Bio: Deutschlander, John (Pa. Trip - 1963)
Contact
stan@wiclarkcountyhistory.org
Surnames: Deutschlander
----Source: THORP COURIER (Thorp, Clark County, Wis.) 10/31/1963
Deutschlander, John (Pa. Trip - OCT 1963)
John Deutschlander, 90 years of
age, recently made a visit to Pennsylvania and to his former home at Shamokin,
after an absence of 70 years, where he worked as a miner for five years, and
then came to Thorp (Clark Co., Wis.) at the age of twenty years with his parents
and the rest of the Deutschlander family. Mr. Deutschlander is located on a farm
four miles north of Thorp in the Township of Thorp, where he resides today.
The following account appeared in the “Shamokin Citizen,” after an interview
with Mr.

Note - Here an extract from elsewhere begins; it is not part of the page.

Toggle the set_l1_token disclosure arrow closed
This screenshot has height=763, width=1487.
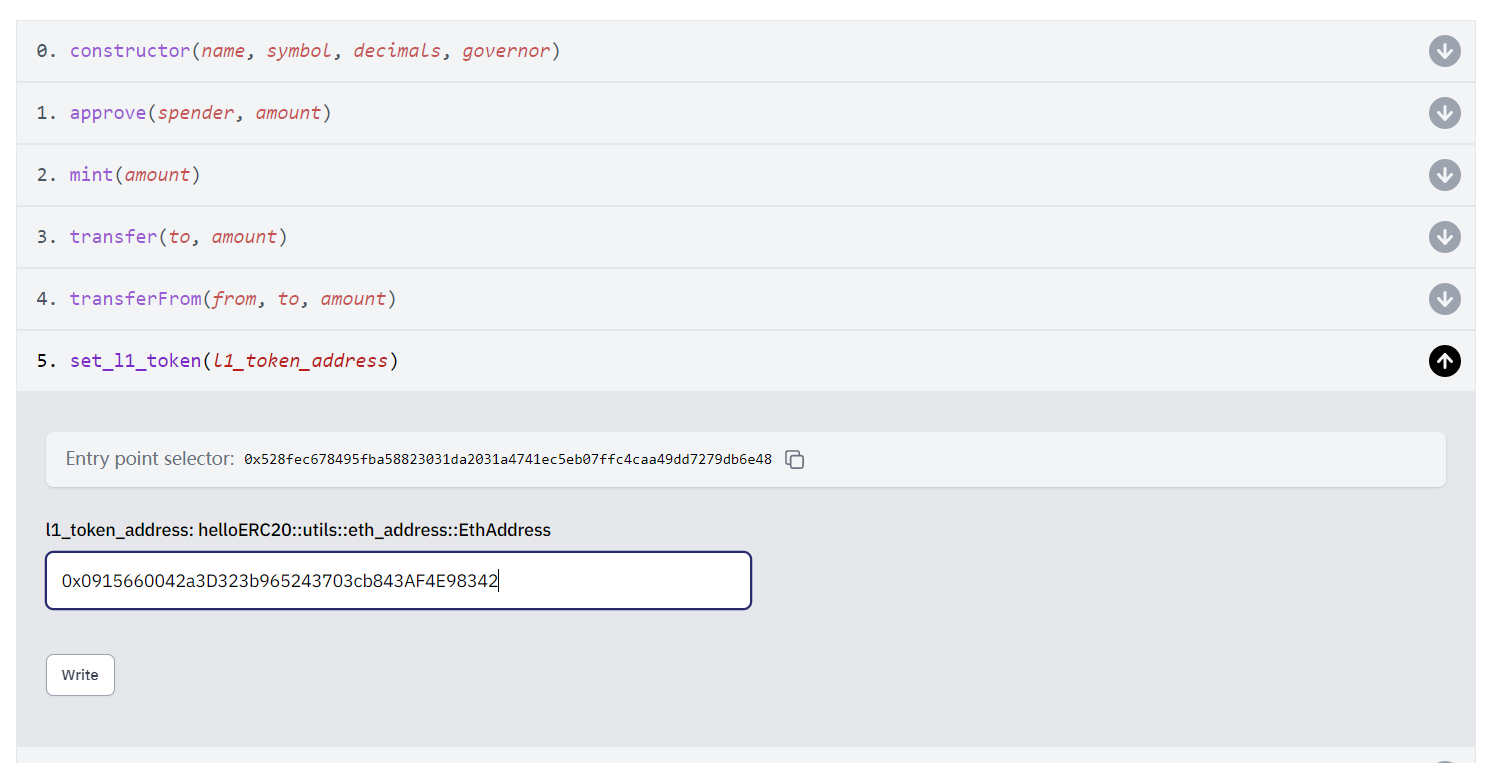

Deutschlander, who located some of his relatives there.
“When I
left here in 1893, Independence Street had been a creek that they moved over to
improve the town.”
This is the 70-year-old recollection of Shamokin made
by John Deutschlander, now a 90-year-old resident of Thorp, Wis. Sharp and alert
for his age, Mr. Deutschlander came back to Shamokin last week with his son,
Emil, his daughter, Louise, and his son’s wife. The visit was a spur of the
moment decision made while on a trip to Pennsylvania. But a 90-year-old man
wanted to see relatives he knew he had in Shamokin, and so the search began.
Mrs. Russell Nairns -- The former Bertha Wanke -- and her brother, Charles
E. Wanke, 618 West Pine Street, were more than surprised when their cousin and
his children arrived at the Nairns home. They had never met before, but no
lengthy introductions were necessary.
“All they knew was that my husband
was a plumber, that his last name began with an “N” and that we lived somewhere
in Shamokin,” Mrs. Nairns reported. Armed with only this information, the group
made inquiries at the Silver Dollar Bar. There, a bar tender offered, much to
their delight, to take them directly to the Nairns-Wanke residence.
Relaxing in the comfort of the Nairns homestead, Mr. Deutschlander reflected on
his youthful years in Shamokin more than half a century ago. The only building
he could quickly recognize was St. Edward’s Church on Shamokin St., built before
he left here for Wisconsin. “These big banks, Shamokin Realty and the C.K. Eagle
Building are all new,” he observed, though these same structures are pretty old
as far as most area residents are concerned.
Changed, too, was the
Springfield section of Coal Township, where the 90-year-old man had lived in
“one lonely house in the woods.” He was in his teens then, and he hadn’t learned
how to speak English, his parents having come to America from Germany.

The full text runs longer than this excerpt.